Arbitrage is the simultaneous purchase and sale (no risk) of the same asset from different markets. Volatility arbitrage refers to a type of statistical arbitrage strategy that is implemented in options trading. In finance, it is a type of statistical arbitrage that is implemented by trading a delta neutral portfolio of an option and its underlying. It is a trading strategy that attempts to profit from the difference between the forecasted future price-volatility of an asset, like a stock, and the implied volatility of options based on that asset. The objective is to take advantage of differences between the implied volatility of the option, and a forecast of future realized volatility of the option’s underlying. In volatility arbitrage, volatility rather than price is used as the unit of relative measure, i.e. traders attempt to buy volatility when it is low and sell volatility when it is high. This strategy can be implemented through a delta-neutral portfolio consisting of an option and its underlying asset. It is normally conducted in a delta-neutral portfolio comprising an option and its underlying asset.
Explanation
It generates profits from the difference between the implied volatility of options and the forecasted volatility of underlying assets. To an option trader engaging in volatility arbitrage, an option contract is a way to speculate in the volatility of the underlying rather than a directional bet on the underlying’s price. The values of options are impacted by the volatility of their underlying assets. If a trader buys options as part of a delta-neutral portfolio, he is said to be long volatility. If he sells options, he is said to be short volatility.
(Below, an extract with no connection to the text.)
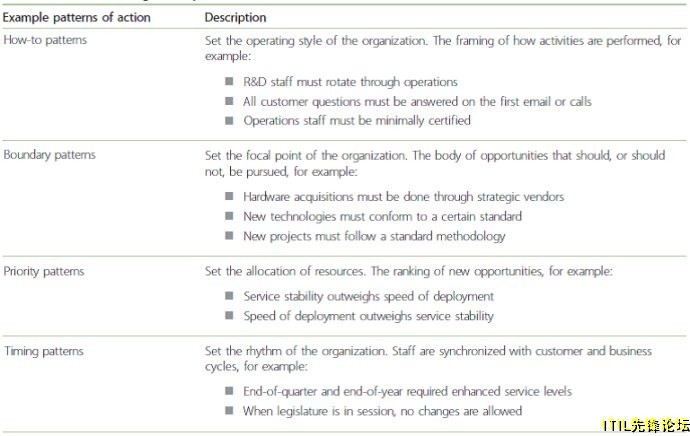The image size is (690, 436).
Task: Click bullet next to 'New projects must follow'
Action: (229, 236)
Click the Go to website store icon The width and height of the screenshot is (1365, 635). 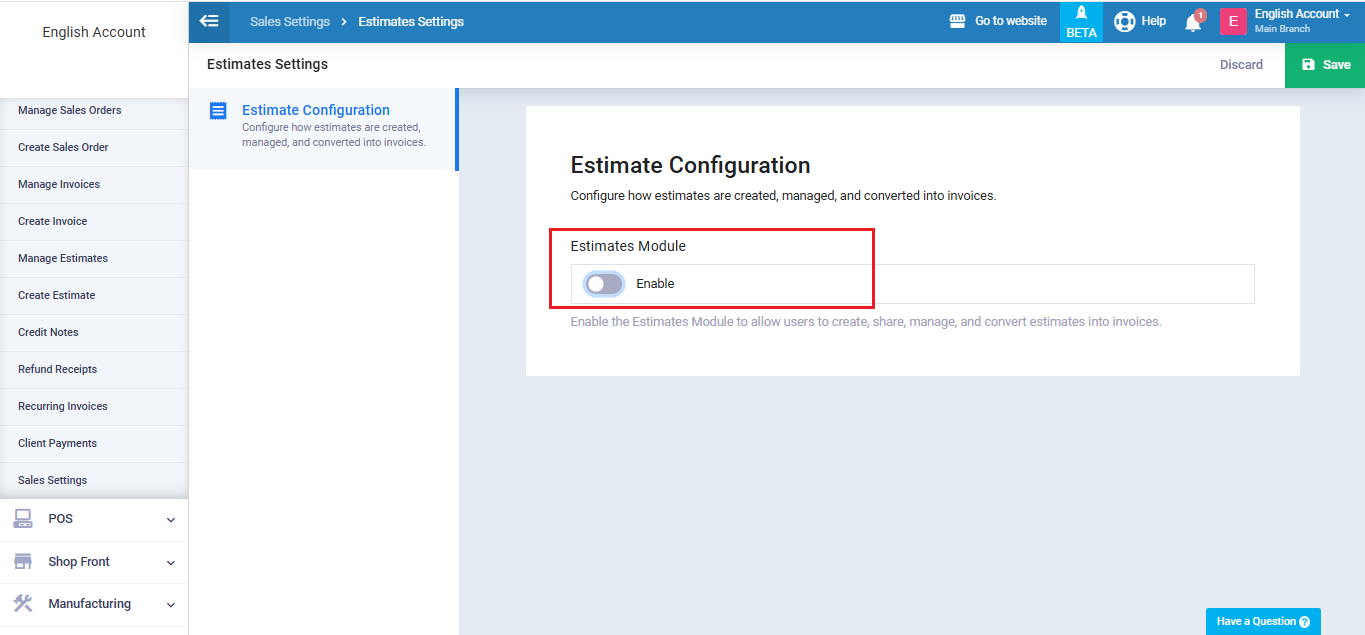pos(957,21)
Higher volatility of the underlying asset leads to a higher value of the option. So long as the trading is done delta-neutral, buying an option is a bet that the underlying’s future realized volatility will be high while selling an option is a bet that future realized volatility will be low. Because of the put-call parity, it doesn’t matter if the options traded are calls or puts. Therefore, the different implied volatility of the option and forecasted volatility of the asset will generate a difference between the expected price and market price of the option. This is true because put-call parity posits a risk-neutral equivalence relationship between a call, a put, and some amount of the underlying. It is generally implemented in a delta-neutral portfolio with an option and its underlying asset. Therefore, being long a delta-hedged call results in the same returns as being long a delta-hedged put. Delta is a measure of the sensitivity of the derivative price to the change of its underlying asset price.